§ **ASSIGNMENT**
Counting only lines that contain the word "computer", state the total for the listing below and nothing else.

[[ DATA TO EXAMINE open ]]

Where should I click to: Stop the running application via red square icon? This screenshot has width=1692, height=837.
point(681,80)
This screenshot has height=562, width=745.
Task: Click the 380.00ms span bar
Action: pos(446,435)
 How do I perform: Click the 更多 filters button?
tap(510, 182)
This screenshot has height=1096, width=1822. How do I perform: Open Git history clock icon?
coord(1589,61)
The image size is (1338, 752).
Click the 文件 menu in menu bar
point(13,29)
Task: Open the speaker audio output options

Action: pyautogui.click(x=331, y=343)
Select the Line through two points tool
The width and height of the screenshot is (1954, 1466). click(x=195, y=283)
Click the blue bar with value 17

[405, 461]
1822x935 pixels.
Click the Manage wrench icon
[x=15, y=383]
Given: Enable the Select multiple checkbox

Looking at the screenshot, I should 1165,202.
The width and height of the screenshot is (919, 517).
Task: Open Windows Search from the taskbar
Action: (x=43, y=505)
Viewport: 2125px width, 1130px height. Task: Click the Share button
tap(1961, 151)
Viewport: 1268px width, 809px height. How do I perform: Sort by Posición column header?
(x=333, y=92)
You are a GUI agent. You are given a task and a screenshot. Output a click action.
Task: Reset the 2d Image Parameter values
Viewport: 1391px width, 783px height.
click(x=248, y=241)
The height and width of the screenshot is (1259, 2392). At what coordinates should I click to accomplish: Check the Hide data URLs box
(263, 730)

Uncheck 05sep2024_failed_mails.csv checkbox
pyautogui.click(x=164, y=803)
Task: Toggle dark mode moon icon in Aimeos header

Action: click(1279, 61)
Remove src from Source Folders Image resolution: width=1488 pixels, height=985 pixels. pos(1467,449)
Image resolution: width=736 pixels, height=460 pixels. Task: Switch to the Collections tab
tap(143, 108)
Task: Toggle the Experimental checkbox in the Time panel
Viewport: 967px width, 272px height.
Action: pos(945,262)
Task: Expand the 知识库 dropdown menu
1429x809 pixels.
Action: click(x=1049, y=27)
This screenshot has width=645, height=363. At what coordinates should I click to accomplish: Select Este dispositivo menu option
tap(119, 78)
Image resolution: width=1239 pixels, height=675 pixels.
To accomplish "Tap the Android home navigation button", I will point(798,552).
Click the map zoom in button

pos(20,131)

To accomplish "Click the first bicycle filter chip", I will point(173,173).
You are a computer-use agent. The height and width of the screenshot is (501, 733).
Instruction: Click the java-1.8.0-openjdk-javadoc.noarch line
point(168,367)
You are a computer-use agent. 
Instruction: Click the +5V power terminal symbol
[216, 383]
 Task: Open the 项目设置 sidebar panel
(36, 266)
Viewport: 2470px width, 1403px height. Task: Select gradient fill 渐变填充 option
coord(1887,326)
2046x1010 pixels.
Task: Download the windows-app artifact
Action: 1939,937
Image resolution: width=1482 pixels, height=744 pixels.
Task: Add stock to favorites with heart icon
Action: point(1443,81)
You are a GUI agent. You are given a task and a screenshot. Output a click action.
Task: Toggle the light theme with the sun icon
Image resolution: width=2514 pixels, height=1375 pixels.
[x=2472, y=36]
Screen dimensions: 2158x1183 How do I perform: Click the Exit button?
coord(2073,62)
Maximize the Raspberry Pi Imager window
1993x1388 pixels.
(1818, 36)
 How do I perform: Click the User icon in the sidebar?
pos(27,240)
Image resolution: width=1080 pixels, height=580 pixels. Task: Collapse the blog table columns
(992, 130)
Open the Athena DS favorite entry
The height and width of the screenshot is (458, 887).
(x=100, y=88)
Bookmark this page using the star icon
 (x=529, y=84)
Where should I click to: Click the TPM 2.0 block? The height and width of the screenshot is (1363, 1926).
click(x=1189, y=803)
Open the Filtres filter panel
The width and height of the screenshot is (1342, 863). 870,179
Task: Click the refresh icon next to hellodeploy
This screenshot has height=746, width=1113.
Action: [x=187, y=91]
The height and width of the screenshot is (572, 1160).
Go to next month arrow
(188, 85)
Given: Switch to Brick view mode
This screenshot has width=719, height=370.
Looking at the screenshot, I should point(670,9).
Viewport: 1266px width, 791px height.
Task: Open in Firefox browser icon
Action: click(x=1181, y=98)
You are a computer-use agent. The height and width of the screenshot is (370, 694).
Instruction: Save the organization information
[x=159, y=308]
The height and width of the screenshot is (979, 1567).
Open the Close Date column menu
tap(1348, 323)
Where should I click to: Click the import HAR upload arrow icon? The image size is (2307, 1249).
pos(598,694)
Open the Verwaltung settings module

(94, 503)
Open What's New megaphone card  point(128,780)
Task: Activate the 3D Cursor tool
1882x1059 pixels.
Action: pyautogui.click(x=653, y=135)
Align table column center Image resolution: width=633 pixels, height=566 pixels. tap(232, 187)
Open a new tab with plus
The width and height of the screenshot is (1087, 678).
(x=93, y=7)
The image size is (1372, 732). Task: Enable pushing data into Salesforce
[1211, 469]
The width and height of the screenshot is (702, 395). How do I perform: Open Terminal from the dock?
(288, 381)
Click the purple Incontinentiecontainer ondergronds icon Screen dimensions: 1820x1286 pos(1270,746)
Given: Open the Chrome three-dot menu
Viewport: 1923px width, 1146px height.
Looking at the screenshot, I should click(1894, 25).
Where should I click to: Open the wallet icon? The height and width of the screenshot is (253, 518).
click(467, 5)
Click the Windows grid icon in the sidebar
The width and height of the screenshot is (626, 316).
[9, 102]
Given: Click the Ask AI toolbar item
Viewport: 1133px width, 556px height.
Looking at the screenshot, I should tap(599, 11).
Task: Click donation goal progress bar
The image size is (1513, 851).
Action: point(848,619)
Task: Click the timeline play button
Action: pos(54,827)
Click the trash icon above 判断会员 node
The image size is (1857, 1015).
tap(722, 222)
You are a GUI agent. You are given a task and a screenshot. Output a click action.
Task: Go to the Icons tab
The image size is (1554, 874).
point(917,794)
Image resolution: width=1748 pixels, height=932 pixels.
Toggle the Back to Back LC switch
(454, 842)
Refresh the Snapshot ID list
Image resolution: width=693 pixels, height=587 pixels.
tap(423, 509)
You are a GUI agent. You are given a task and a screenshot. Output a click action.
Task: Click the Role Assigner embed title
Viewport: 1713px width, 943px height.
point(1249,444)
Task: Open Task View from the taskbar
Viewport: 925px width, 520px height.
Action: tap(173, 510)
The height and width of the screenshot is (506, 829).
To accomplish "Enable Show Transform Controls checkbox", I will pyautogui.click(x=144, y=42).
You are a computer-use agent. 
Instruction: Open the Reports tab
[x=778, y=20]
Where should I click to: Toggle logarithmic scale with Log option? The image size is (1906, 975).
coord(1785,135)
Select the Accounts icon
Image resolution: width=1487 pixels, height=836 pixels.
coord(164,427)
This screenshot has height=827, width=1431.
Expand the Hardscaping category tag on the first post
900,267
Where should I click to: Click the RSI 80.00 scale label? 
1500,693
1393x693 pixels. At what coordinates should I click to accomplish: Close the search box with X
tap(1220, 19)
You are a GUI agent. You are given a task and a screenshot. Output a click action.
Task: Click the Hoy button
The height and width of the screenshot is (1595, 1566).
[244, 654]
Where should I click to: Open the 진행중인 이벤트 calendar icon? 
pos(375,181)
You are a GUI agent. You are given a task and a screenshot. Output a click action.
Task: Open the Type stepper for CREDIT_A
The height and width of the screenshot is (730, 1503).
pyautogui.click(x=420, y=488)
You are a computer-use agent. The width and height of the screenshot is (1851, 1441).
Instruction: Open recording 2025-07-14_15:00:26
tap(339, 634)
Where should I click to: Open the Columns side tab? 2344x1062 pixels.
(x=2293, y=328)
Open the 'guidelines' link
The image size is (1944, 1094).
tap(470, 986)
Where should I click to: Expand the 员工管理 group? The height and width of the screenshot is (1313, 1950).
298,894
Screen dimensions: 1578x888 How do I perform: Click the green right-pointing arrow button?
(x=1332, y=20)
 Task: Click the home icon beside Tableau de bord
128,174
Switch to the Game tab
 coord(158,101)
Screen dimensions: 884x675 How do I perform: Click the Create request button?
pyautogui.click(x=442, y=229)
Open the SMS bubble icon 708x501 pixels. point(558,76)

[[ DATA TO EXAMINE closed ]]

§ **EXERCISE OUTPUT**
5